14. In the second place, the fabulous history of these heroes also concerns the worship of Apollo, in so far as the origin of the Pythian Theorias is contained in it. Ion is even a real son or adopted disciple of the Pythian god; and in all probability there was no more difference originally between his two fathers, Apollo and Xuthus,[1027] than between the two fathers of Theseus, Ægeus and Poseidon. Theseus consecrated his hair to the same god; a place at Delphi was called Thesea.[1028] It is also related of Ægeus, that his kingdom, embracing the plain of Attica, stretched as far as Pythium, where it bordered on Megaris.[1029] This Pythium was situated in the “sacred Œnoë,”[1030] a fortified borough town of the tribe Hippothoontis, on the frontiers of Megaris, Bœotia, and Attica,[1031] to the north of the plain of Eleusis, and in a district of remarkable fertility.[1032]
This temple was manifestly built on the frontiers in [pg 259] order to afford a resting-place to the sacred procession, which in the beginning of the spring went from Athens to Pytho. For if favourable omens had been observed in the town itself, and it was intended to despatch the procession, the prophet in the Pythium at Œnoë performed sacrifices every day, in order to procure a favourable journey, just as the Delian procession was regulated by omens observed in the Delium at Marathon.[1033] The families charged with the preparations for sending the procession (probably all of ancient Ionian extraction) were called Pythaistæ and Deliastæ.[1034] The omens looked for were the Pythian lightnings, a very unusual mode of divination in Greece. The Pythaistæ took their station in the town, near the altar of Zeus Astrapæus, between the Olympieium and Pythium, both of which were among the earliest sanctuaries, although they first owed their magnificence to Pisistratus.[1035] From this spot it was the custom to watch for nine nights, during three months, a lofty peak of mount Parnes,[1036] called Harma; and it was only in case the wished-for lightnings flashed favourably over the heights that the embassy could proceed along the Pythian road. This road led from Athens, near mount Corydallus (on which there was a temple of Apollo),[1037] through the Eleusinian [pg 260] plain to Œnoë; from thence through the pass of Dryoscephalæ to Bœotia, where it touched either Thespiæ or Thebes, then Lebadeia and Chæronea, and then passed on by Panopeus and Daulis through the defile between Parnassus and Cirphis to Delphi: a mountain road which the Athenians declared that they had themselves opened,[1038] and which Theseus is said to have freed from robbers,[1039] in the same manner that he purified the road to the Isthmus from monsters. This was also the sacred road for the Peloponnesians, if we except that part of it which traversed Attica.[1040]

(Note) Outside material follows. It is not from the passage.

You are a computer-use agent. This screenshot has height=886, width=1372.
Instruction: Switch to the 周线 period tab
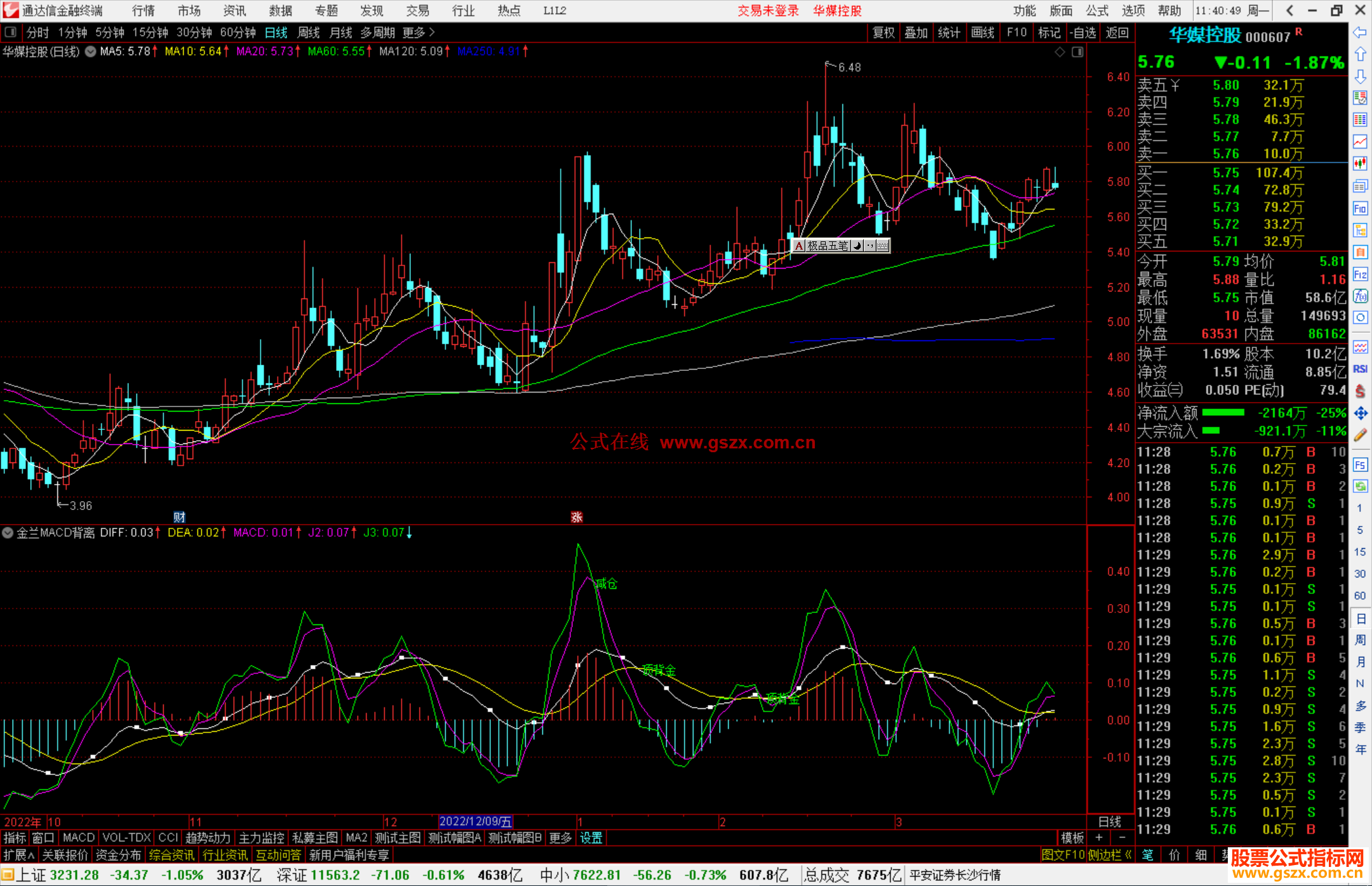click(309, 32)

There still remains to be mentioned a remarkable fact respecting Œnoë, which will greatly assist us in explaining the fable of the voyage of Theseus to Crete: I allude to the existence of a tomb of Androgeus, the son of Minos, whom the natives had put to death as he was passing on the Pythian road.[1041] A Cretan was murdered in the sacred way of the Cretan worship; Minos came to take vengeance for the violation of the sacred armistice; and hence Athens was obliged to send a tribute to Cnosus. Now the nature of this tribute may be perceived from a tradition preserved by Aristotle,[1042] that the boys who were sent to Crete by the Athenians lived at Cnosus as slaves; and that [pg 261] afterwards, when the Cretans, in consequence of an ancient vow, sent a tithe of men to Delphi, the descendants of these slaves went with them, and subsequently passed from thence to Italy. From this it appears that the Athenians were compelled to send sacred slaves to the chief temple at Cnosus, viz., that of Apollo. For this reason these missions took place every eight years (δι᾽ ἐννέα ἐτῶν);[1043] that is, probably at every Ennaëteris of the Cretan and Delphic festival; and for the same reason they consisted of seven young men and women, as this number was especially sacred to Apollo.[1044]